What is expected:
Lines from the one containing "Viewport: 909px width, 653px height." through the last line of the records below are to be repeated exactly.

───

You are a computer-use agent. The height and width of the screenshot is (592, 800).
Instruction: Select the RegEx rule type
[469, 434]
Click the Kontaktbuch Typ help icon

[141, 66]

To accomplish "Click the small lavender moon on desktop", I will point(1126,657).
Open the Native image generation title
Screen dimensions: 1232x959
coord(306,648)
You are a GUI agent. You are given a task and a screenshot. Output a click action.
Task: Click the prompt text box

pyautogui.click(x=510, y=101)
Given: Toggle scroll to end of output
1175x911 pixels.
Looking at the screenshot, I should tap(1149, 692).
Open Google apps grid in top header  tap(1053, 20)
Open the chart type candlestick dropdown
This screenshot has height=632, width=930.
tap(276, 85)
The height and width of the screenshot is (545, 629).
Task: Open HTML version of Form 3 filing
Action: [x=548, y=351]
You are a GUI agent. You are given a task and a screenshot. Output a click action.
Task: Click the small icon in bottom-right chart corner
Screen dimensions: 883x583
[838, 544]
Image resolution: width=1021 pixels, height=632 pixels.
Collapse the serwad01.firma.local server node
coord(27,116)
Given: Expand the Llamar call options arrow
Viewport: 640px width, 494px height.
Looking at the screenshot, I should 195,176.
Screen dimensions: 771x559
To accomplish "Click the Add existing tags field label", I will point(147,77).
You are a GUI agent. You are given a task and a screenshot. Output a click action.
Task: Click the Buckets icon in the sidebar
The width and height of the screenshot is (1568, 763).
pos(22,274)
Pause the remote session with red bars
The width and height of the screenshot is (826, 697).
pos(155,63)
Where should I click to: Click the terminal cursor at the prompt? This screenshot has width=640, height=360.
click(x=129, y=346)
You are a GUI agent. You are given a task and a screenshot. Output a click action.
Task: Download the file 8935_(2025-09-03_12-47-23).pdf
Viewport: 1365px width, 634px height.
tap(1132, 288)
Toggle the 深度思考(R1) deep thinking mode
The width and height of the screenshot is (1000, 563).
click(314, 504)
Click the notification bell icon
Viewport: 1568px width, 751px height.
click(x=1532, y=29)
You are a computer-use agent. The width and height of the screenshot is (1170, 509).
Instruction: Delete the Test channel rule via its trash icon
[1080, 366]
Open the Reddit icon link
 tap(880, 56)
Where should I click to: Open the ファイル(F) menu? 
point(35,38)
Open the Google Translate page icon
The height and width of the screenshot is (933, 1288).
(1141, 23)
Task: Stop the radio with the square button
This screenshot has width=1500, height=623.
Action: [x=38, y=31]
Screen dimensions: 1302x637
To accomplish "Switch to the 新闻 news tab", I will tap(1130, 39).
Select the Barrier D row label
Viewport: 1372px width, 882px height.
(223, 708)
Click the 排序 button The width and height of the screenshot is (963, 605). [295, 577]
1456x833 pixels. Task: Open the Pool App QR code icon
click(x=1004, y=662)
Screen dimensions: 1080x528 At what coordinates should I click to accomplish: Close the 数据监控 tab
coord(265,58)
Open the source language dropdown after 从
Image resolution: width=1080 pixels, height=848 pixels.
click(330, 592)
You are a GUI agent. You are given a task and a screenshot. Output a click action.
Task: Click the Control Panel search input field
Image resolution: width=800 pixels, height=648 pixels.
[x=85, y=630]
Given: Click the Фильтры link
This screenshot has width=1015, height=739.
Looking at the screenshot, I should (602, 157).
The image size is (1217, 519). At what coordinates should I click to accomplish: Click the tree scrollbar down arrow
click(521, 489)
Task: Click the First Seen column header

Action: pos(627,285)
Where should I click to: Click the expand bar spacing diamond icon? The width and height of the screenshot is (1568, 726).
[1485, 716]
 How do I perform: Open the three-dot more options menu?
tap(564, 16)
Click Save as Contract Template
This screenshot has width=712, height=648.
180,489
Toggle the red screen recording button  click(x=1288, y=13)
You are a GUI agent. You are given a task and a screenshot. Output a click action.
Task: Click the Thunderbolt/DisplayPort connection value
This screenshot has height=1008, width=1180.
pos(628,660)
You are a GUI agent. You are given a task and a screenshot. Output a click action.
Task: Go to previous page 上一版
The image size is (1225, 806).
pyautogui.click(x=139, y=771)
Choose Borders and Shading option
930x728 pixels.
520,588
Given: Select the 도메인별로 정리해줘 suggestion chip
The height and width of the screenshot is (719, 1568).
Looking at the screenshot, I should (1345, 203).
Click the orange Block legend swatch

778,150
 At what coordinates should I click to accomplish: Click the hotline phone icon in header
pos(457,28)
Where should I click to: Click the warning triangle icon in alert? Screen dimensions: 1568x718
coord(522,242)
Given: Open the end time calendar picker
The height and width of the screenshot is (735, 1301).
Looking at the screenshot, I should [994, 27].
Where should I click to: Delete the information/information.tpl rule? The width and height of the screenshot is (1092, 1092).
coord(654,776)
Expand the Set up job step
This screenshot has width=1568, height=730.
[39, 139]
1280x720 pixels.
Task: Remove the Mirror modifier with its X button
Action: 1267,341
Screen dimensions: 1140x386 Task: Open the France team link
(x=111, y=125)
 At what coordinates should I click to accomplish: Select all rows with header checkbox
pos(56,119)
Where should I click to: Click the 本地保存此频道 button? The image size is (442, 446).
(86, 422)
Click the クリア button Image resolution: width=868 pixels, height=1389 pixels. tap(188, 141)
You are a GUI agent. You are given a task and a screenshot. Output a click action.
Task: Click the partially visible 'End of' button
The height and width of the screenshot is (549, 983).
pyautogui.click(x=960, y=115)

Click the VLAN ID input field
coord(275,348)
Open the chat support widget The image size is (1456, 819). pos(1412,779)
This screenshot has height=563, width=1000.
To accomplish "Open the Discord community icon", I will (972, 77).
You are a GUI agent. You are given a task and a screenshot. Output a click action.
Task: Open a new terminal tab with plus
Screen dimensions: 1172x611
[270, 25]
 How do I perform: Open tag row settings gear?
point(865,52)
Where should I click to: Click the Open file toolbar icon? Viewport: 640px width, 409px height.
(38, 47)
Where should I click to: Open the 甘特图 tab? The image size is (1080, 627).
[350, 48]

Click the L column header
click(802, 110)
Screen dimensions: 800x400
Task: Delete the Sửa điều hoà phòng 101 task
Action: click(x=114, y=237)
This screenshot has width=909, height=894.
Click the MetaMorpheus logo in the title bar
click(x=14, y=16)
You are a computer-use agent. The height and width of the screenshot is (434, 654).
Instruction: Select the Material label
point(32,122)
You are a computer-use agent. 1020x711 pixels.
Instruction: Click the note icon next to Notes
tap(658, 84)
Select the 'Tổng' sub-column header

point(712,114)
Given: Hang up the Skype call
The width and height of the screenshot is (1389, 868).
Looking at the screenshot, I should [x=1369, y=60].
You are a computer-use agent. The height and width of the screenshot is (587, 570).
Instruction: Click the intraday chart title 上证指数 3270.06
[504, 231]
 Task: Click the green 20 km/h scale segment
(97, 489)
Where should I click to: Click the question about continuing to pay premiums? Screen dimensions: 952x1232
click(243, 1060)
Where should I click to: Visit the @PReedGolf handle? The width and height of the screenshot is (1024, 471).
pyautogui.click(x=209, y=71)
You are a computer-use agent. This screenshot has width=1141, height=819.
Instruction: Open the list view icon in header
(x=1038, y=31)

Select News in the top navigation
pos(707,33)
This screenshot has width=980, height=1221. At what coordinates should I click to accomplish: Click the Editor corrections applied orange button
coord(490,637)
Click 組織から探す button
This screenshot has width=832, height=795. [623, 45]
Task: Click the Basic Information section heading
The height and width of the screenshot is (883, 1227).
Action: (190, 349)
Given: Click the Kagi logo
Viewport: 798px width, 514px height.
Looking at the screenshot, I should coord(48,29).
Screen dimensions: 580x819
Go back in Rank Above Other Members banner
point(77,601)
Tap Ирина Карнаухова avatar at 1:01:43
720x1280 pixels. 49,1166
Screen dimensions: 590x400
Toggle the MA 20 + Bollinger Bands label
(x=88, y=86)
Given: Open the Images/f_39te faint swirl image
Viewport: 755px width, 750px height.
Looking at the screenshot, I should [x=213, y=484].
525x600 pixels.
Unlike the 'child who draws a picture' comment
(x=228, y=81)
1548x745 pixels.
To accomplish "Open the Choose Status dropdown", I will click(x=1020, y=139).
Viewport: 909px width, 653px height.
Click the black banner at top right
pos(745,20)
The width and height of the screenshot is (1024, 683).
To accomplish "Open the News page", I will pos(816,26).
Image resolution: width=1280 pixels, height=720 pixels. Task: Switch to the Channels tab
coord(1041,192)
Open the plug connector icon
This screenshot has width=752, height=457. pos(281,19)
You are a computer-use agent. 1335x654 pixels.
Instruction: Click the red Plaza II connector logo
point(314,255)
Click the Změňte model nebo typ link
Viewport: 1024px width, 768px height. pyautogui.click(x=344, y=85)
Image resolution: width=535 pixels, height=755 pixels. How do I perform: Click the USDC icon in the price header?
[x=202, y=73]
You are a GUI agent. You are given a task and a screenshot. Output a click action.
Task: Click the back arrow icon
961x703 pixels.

───

Response:
Viewport: 909px width, 653px height.
Click the black banner at top right
pos(745,20)
The width and height of the screenshot is (1024, 683).
To accomplish "Open the News page", I will pos(816,26).
Image resolution: width=1280 pixels, height=720 pixels. Task: Switch to the Channels tab
coord(1041,192)
Open the plug connector icon
This screenshot has width=752, height=457. pos(281,19)
You are a computer-use agent. 1335x654 pixels.
Instruction: Click the red Plaza II connector logo
point(314,255)
Click the Změňte model nebo typ link
Viewport: 1024px width, 768px height. pyautogui.click(x=344, y=85)
Image resolution: width=535 pixels, height=755 pixels. How do I perform: Click the USDC icon in the price header?
[x=202, y=73]
You are a GUI agent. You are given a task and a screenshot. Output a click action.
Task: Click the back arrow icon
961x703 pixels.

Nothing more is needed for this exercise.